La zone de douleur acceptée… la tolérance à la douleur de l’autre… Accepter !
Chaque jour, je rencontre des êtres souffrants dont l’âme saigne, dont le corps essaie d’expulser la douleur, une douleur indicible, cette torture psychique qu’apportent les hallucinations, le deuil d’une vie qui ne pourra pas se vivre.
La peur, l’angoisse, la mort qui rôde dans les pensées en permanence… l’indicible douleur d’être, d’être autre qu’attendu, autre que rêvé, autre que normal…

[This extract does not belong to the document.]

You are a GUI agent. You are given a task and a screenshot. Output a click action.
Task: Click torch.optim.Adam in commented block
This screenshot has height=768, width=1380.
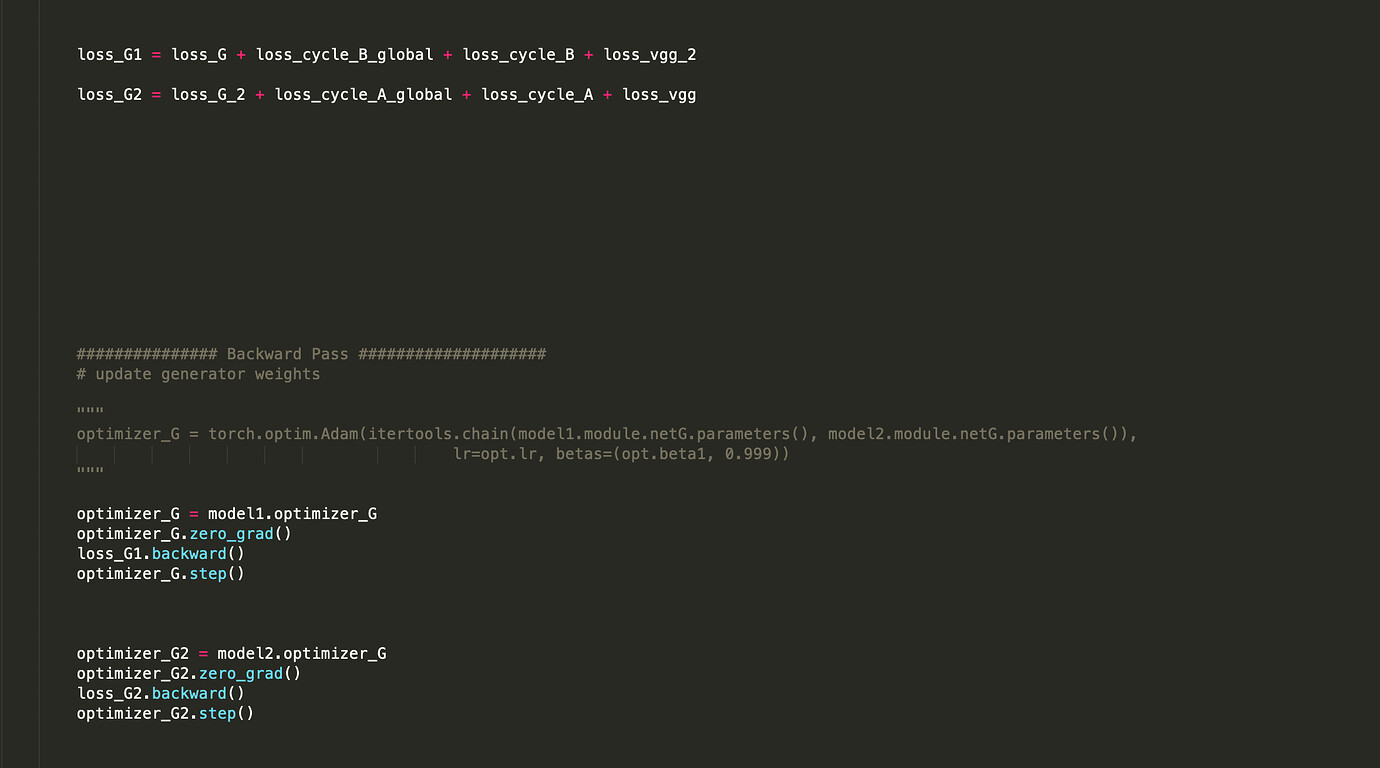284,434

A côté d’une plaque dont personne ne sait même où elle se trouve, à l’ouest de tous le rivages connus, perdus dans un monde de fantômes malveillants, de voix ricanantes qui détruisent toute velléité d’estime de soi… comme des rires démoniaques qui envahissent la tête, des images, des sensations, des perceptions anxiogènes…

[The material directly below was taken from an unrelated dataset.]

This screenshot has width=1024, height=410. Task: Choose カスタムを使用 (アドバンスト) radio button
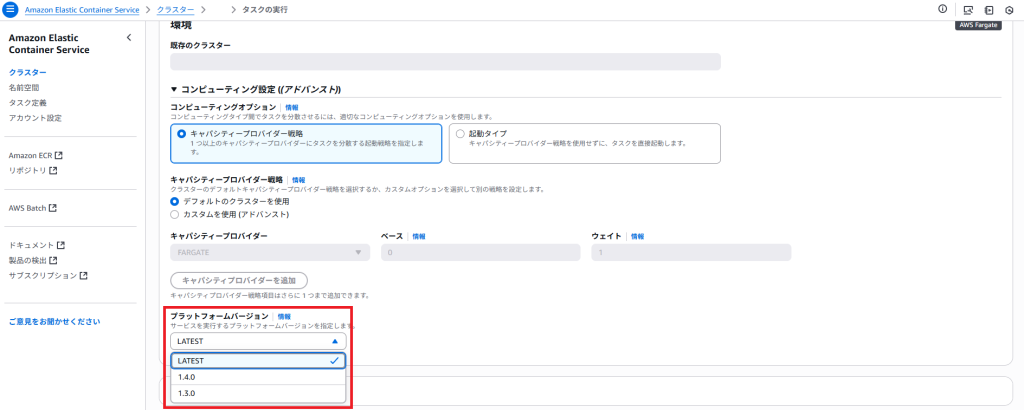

Une douleur intolérable, indicible et dont on ne peut parler à personne, même pas au psychiatre qui de suite, proposeraitd’augmenter la dose de neuroleptiques pour calmer ce délire, pour anesthésier une douleur inentendable et éloigner encore un peu la personne dans un brouillard d’imperception.
Un jour, elle vient vers moi en panique… elle me raconte qu’elle est dans un cimetière et que des êtres démoniaques sont en train de danser autour d’une tombe en lui disant que c’est sa place… qu’elle doit se suicider vite pour trouver sa place.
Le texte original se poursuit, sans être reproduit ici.